Problem to solve:
When you reach the line containing "Screen dimensions: 771x434" in the data below, reproduce it and every line that follows, exactly and without additions.

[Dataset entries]
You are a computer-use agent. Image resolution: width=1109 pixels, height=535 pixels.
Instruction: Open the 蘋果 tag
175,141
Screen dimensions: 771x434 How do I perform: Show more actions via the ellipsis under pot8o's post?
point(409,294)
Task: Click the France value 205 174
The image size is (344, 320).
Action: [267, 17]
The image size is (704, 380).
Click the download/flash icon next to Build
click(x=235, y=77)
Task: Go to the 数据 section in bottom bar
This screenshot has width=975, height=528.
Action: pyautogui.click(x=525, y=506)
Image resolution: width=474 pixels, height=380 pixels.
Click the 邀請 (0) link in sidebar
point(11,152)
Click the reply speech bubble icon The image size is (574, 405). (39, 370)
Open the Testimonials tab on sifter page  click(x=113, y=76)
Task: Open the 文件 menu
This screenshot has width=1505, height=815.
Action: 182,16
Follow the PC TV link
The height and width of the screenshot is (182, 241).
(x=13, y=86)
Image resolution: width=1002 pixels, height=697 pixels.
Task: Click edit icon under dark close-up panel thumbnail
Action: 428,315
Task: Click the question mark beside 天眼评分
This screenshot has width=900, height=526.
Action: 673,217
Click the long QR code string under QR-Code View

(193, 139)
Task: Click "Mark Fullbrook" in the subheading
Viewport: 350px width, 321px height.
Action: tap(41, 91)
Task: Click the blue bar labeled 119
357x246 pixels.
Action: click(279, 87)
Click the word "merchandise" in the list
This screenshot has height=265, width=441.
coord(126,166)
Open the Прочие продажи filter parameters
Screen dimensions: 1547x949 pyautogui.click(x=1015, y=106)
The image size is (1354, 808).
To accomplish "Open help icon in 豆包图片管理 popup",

Answer section:
Screen dimensions: 771x434 How do I perform: Show more actions via the ellipsis under pot8o's post?
point(409,294)
Task: Click the France value 205 174
The image size is (344, 320).
Action: [267, 17]
The image size is (704, 380).
Click the download/flash icon next to Build
click(x=235, y=77)
Task: Go to the 数据 section in bottom bar
This screenshot has width=975, height=528.
Action: pyautogui.click(x=525, y=506)
Image resolution: width=474 pixels, height=380 pixels.
Click the 邀請 (0) link in sidebar
point(11,152)
Click the reply speech bubble icon The image size is (574, 405). (39, 370)
Open the Testimonials tab on sifter page  click(x=113, y=76)
Task: Open the 文件 menu
This screenshot has width=1505, height=815.
Action: 182,16
Follow the PC TV link
The height and width of the screenshot is (182, 241).
(x=13, y=86)
Image resolution: width=1002 pixels, height=697 pixels.
Task: Click edit icon under dark close-up panel thumbnail
Action: 428,315
Task: Click the question mark beside 天眼评分
This screenshot has width=900, height=526.
Action: 673,217
Click the long QR code string under QR-Code View

(193, 139)
Task: Click "Mark Fullbrook" in the subheading
Viewport: 350px width, 321px height.
Action: tap(41, 91)
Task: Click the blue bar labeled 119
357x246 pixels.
Action: click(279, 87)
Click the word "merchandise" in the list
This screenshot has height=265, width=441.
coord(126,166)
Open the Прочие продажи filter parameters
Screen dimensions: 1547x949 pyautogui.click(x=1015, y=106)
The image size is (1354, 808).
To accomplish "Open help icon in 豆包图片管理 popup",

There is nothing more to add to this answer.